Lastly,to the very good advice given to you by Pete and Jesse, I'd like to add one more thing. I strongly suggest you take a few lectures to build the real numbers from the integers for your students. Yeah,I know-a lot of analysts right now are screaming at me. But hear me out. I think one of the reasons students struggle with doing calculus rigorously for the first time is that they don't really understand the properties of the real numbers. Oh sure,they get the 10 axioms,they learn them-and then a lot of them still struggle with deriving inequalities. This,in my opinion,is really where the average student gets lost when doing analysis for the first time. They don't really understand the Cauchy-Schwarz inequality or why it's important in deriving the Triangle inequality,they don't really "get" why there's a rational number in between any 2 reals,why there's an integer N > 0 such that for any 2 reals x and y, Nx > y-you get the idea. After I took the time to construct the real numbers from scratch,I never had any trouble doing it. The big objection a lot of mathematicians have is that the derivation would eat up an entire semester by itself. Well,if you spell out and spoon feed every little detail of the construction, sure,that's true. But I don't think you have to do this to achieve the experience needed. Only certain steps need a lecturer to help the students through it-the rest is just spade work they can-and should-do if properly supplied with hints. Clearly,the jump from the rational numbers to the real numbers should be done carefully and in full detail.I think the earlier steps-building the natural numbers from the Peano axioms,etc.,can be done with far less detail if the key steps are done.Filling in these gaps can be the basis for wonderful problem sets for the students. Terence Tao's analysis course at UCLA famously was done that way.Tao found the 2-3 weeks or so work that was needed to do it more then paid off in the depth of understanding his students then had-the standard struggling with limits was almost completely avoided and the latter parts of the course not only went much more rapidly then in a standard class, there was much greater overall understanding by the students. I was absolutely floored reading about this in the preface to Tao's Analysis I and Analysis II books and I'm itching to try it myself when I teach real analysis the first time. I strongly suggest you try it and see how it goes.
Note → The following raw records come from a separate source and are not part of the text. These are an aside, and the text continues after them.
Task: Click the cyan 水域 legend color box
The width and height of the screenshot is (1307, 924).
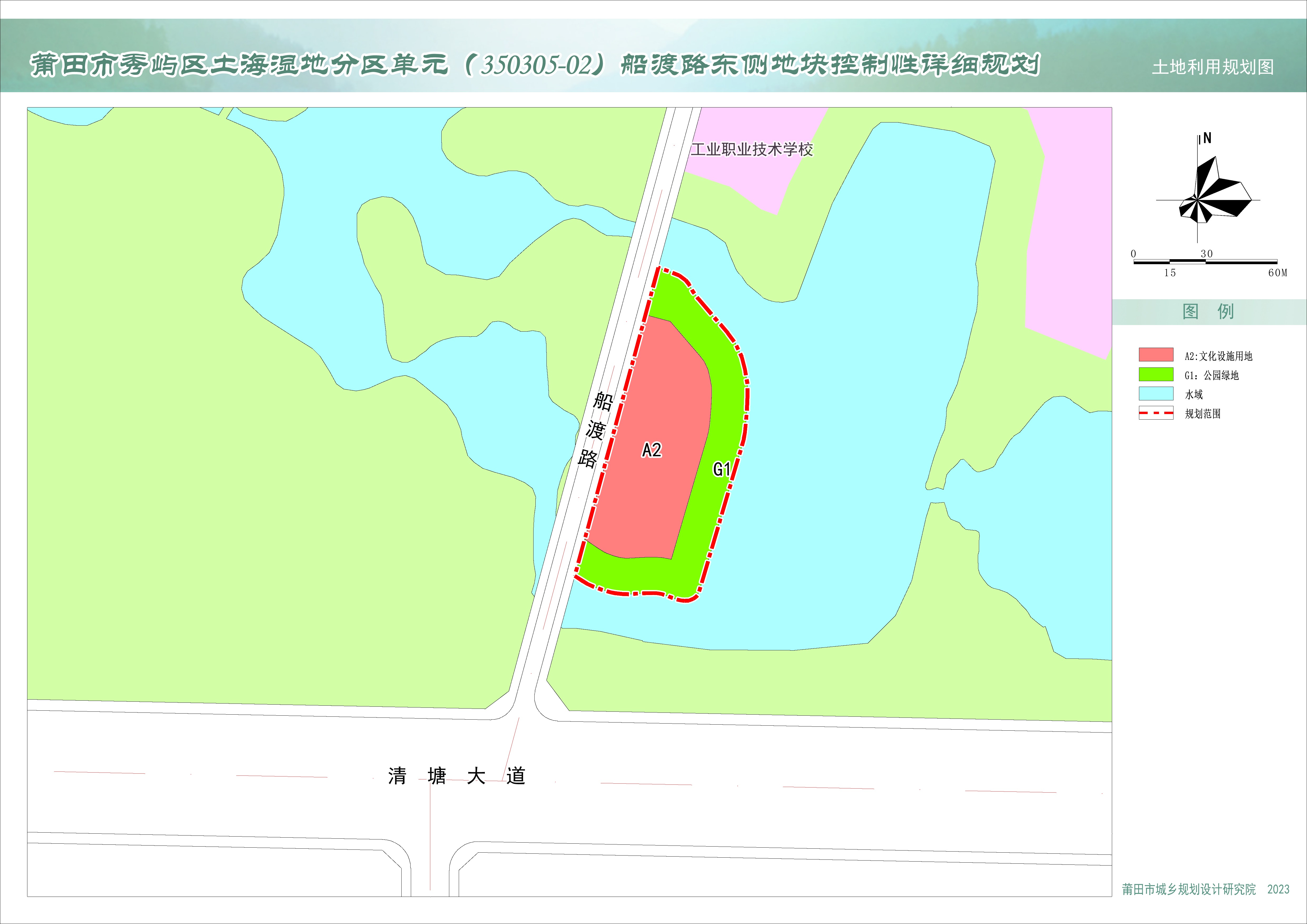Action: (1156, 394)
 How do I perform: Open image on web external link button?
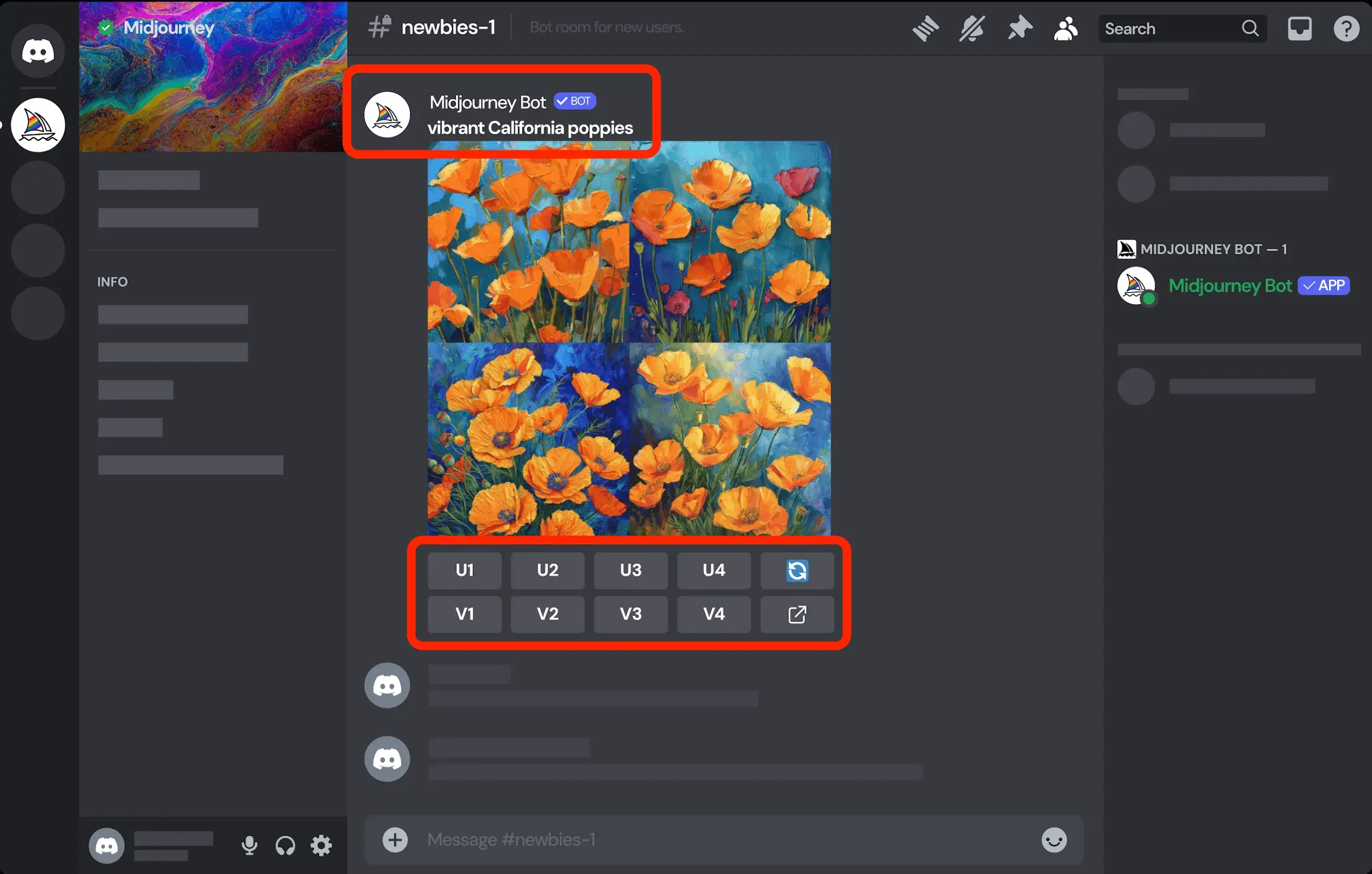tap(797, 614)
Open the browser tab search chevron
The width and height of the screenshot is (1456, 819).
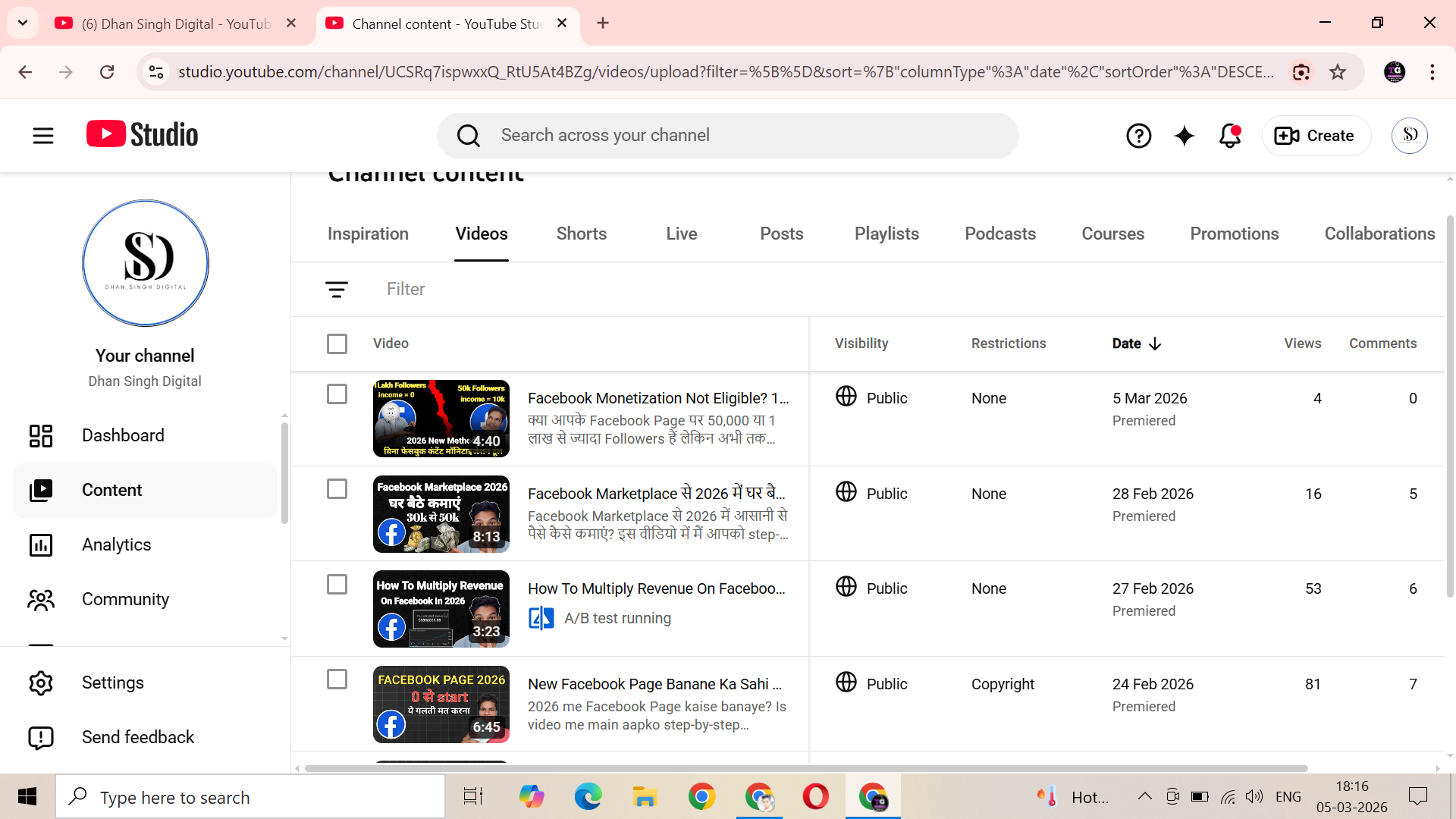pos(22,23)
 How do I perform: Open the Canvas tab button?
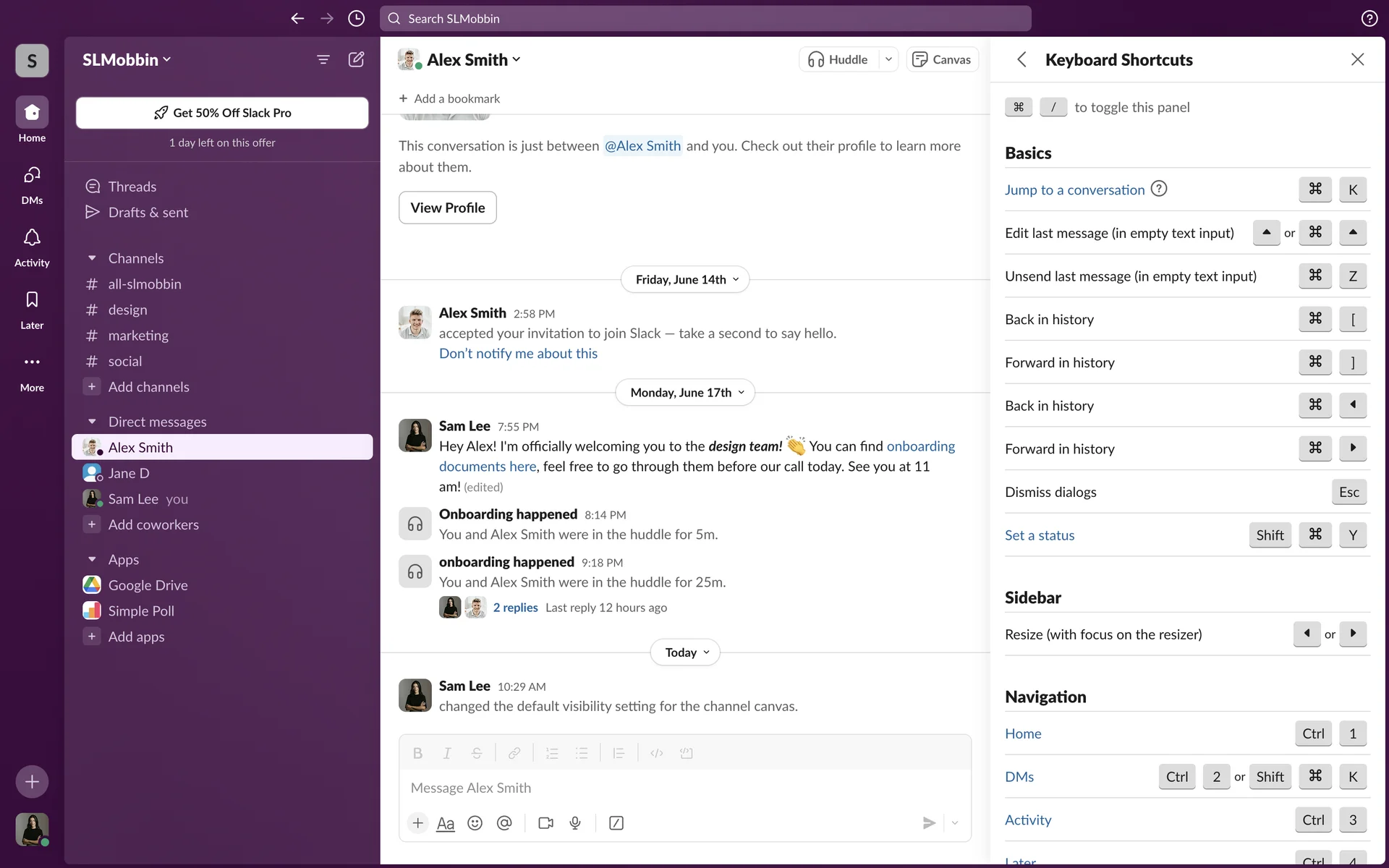[941, 59]
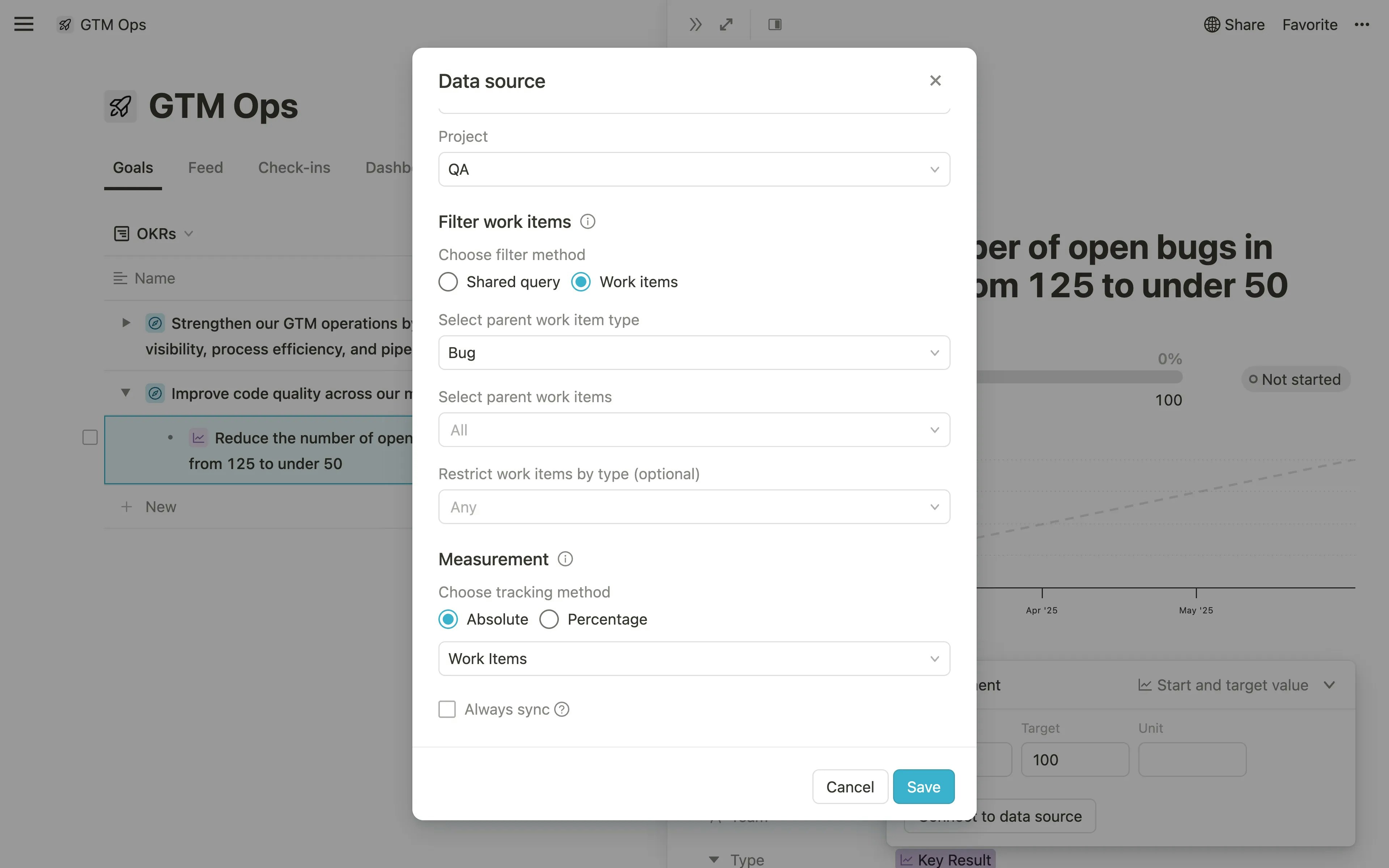Click the Always sync help icon

pos(562,710)
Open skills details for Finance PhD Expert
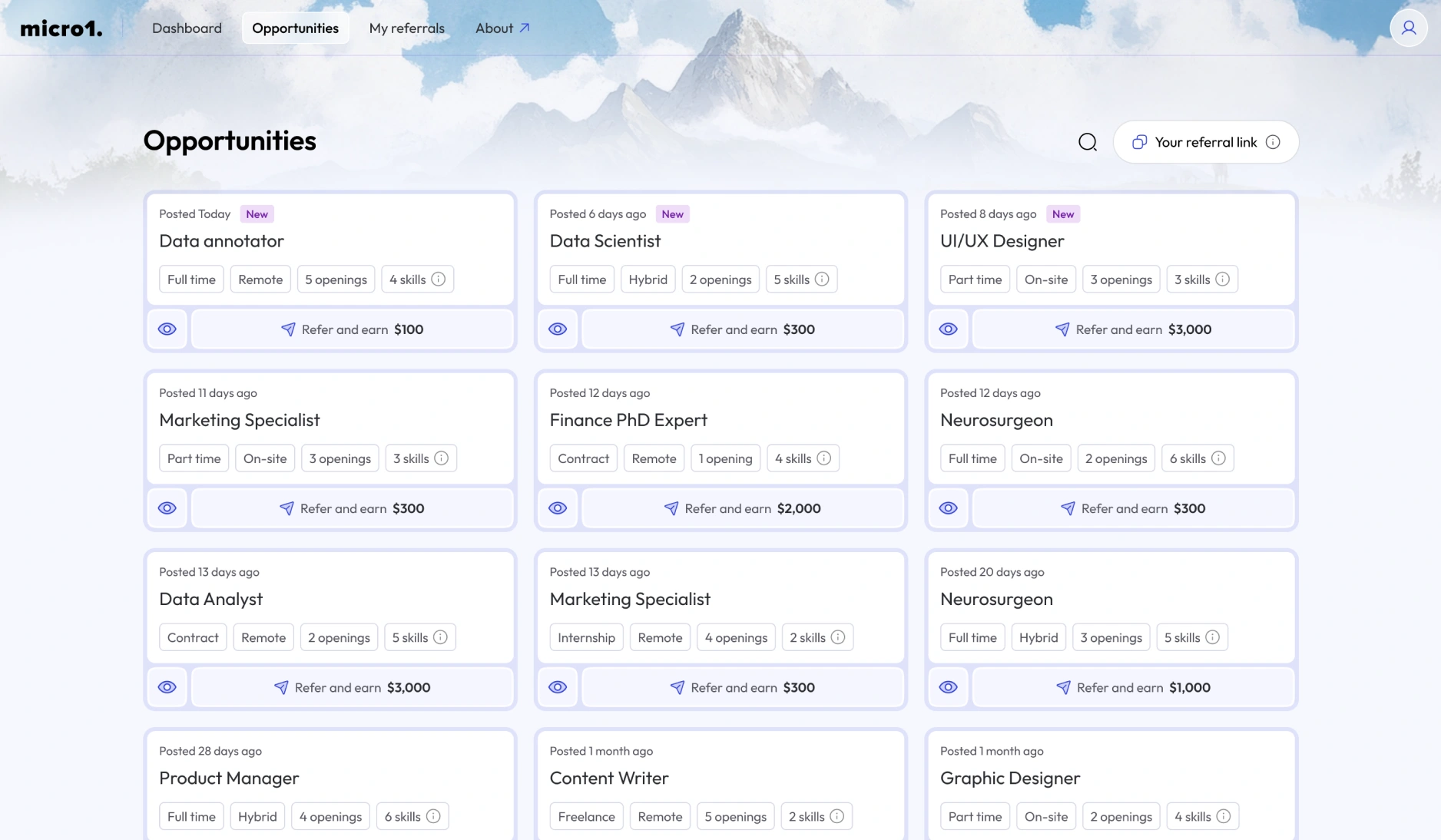 tap(824, 458)
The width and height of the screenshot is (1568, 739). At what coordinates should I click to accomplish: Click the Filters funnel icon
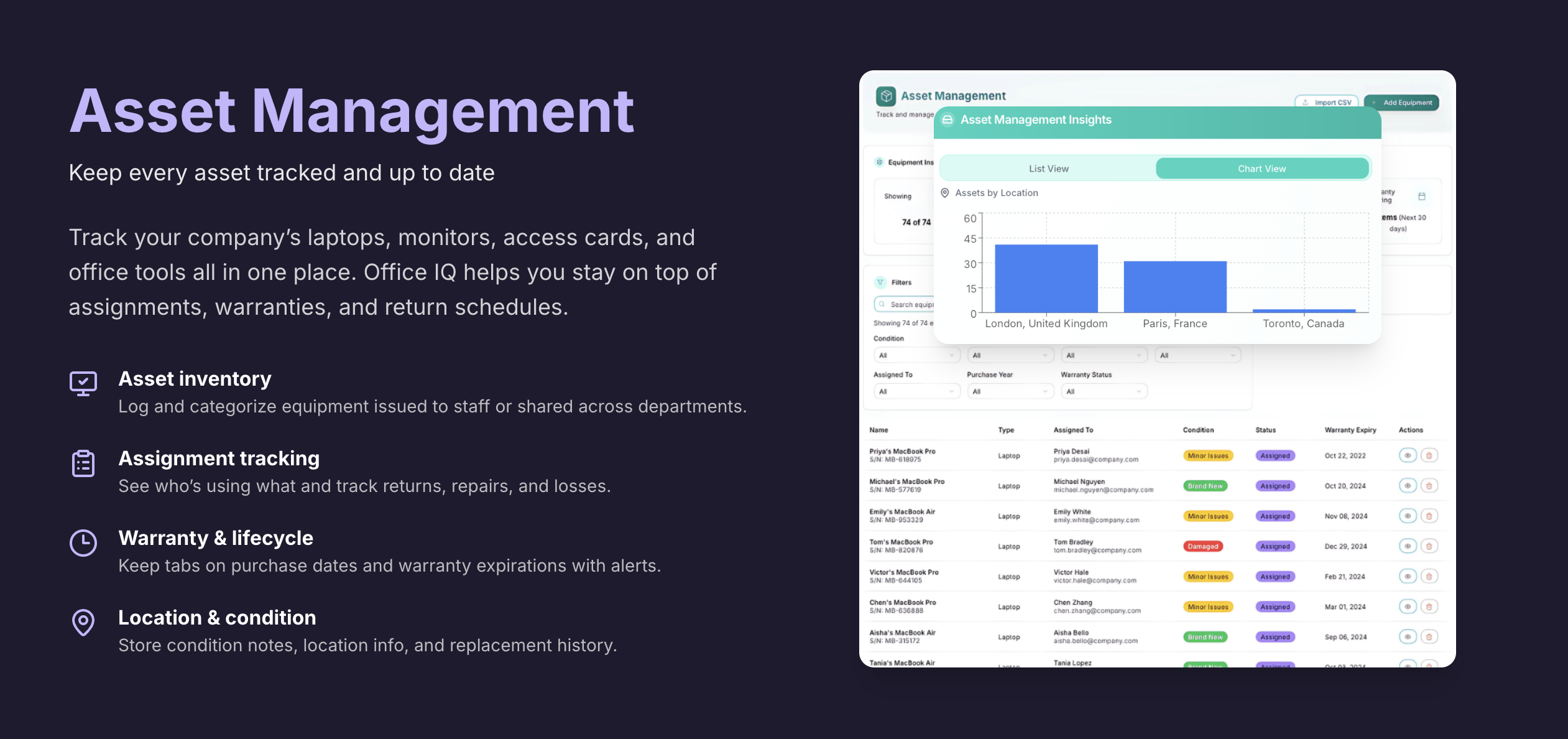pyautogui.click(x=880, y=282)
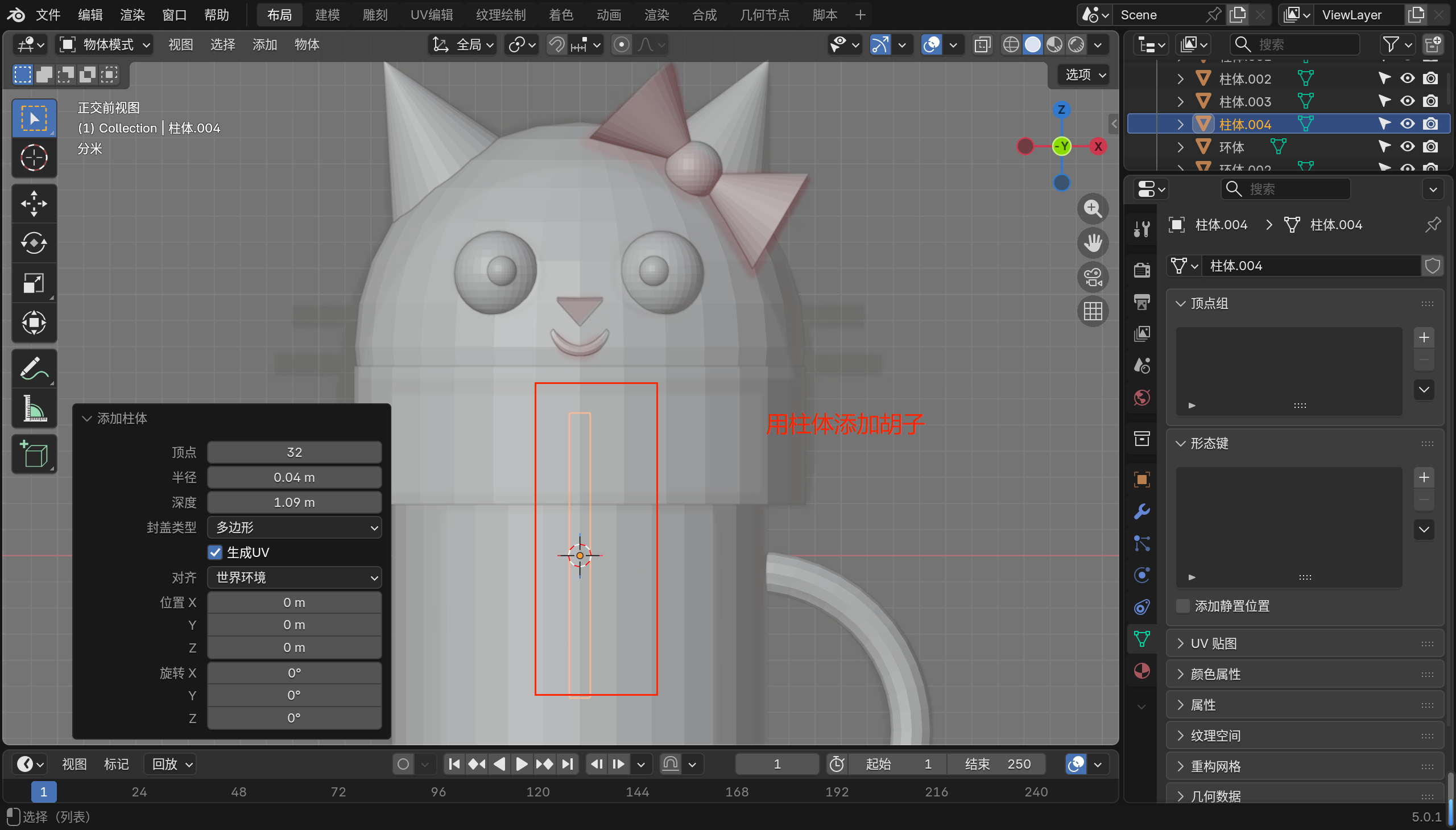Uncheck the 生成UV checkbox
1456x830 pixels.
pos(215,552)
(In fact,Pugh rather hastily sketches the development in the first chapter-giving a nicely detailed account of building R from Dedekind cuts of rationals where most texts prefer convergent Cauchy sequences of rationals.This is quite well done-although I don't agree with him calling Edmund Landau's Foundations of Analysis "classically boring".I think Landau's book should be required reading for all mathematics majors as they get ready for graduate school.)
Anyway-that's my very lengthy 2 cents on the matter. Good luck,let us know how it went!